I bet you’ve been in a situation where you’ve hoped someone, child or adult, would get off their phone or their gaming device. Well here’s a new video game that you’ll be encouraging everybody to play – especially Wisconsin dairy farmers, their employees, and extended partners! Mooving Cows!
Dr. Jennifer VanOss, assistant professor and extension specialist in the UW–Madison Department of Animal and Dairy Sciences and Dr. Nigel Cook, project co-lead from the UW-School of Veterinary Medicine, collaborated on this project for more than five years. VanOss tells Pam Jahnke that what they noticed about employee/owner training on livestock handling mostly came from reading materials or videos. It wasn’t engaging, and there really wasn’t a “hands on” element available. With feedback from actual farms, the process evolved into teaching people about cow behavior and how to practice basic cow handling skills to stay safe and keep cows calm.
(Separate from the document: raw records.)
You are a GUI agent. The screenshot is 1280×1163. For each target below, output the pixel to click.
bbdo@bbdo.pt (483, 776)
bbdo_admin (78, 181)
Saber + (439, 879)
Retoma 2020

So why a video game? VanOss says it offered a couple key components.
- “Serious games” have produced positive learning outcomes in contexts such as professional and military training, educational classrooms, and in health-behavior education.
- Serious games result in better learning and retention compared to conventional instructional approaches.
- Games allow players to experience situations that would be challenging to create otherwise, due to barriers such as cost, time, or safety.
- The setting will be safe for both people and cows. Animal welfare is further enhanced by replacing the use of live animals with simulated ones as players practice their skills.
There’s a few other reasons why a video game worked to the advantage of dairy operations where there’s multiple employees, with differing backgrounds or familiarity with dairying, and potential language challenges. VanOss says the video platform addresses many of them.
- Play on mobile touchscreen devices, including phones, tablets, and Chromebooks.
- Tutorials introduce key concepts step-by-step, with narration.
- To maximize accessibility, the written text is minimal.
- Choose to play in English or Spanish. Switch between languages at any time.
- Active learning – “learning by doing”.
- Opportunities to learn by making mistakes.
- Visualization to help convey concepts, such as the “flight zone.”
- Immediate feedback on your actions, plus end -of-level feedback.
Ultimately, it’s about people WANTING to complete the process and leave with some meaningful information that impacts their job, their performance and obviously, the outcome for the animals.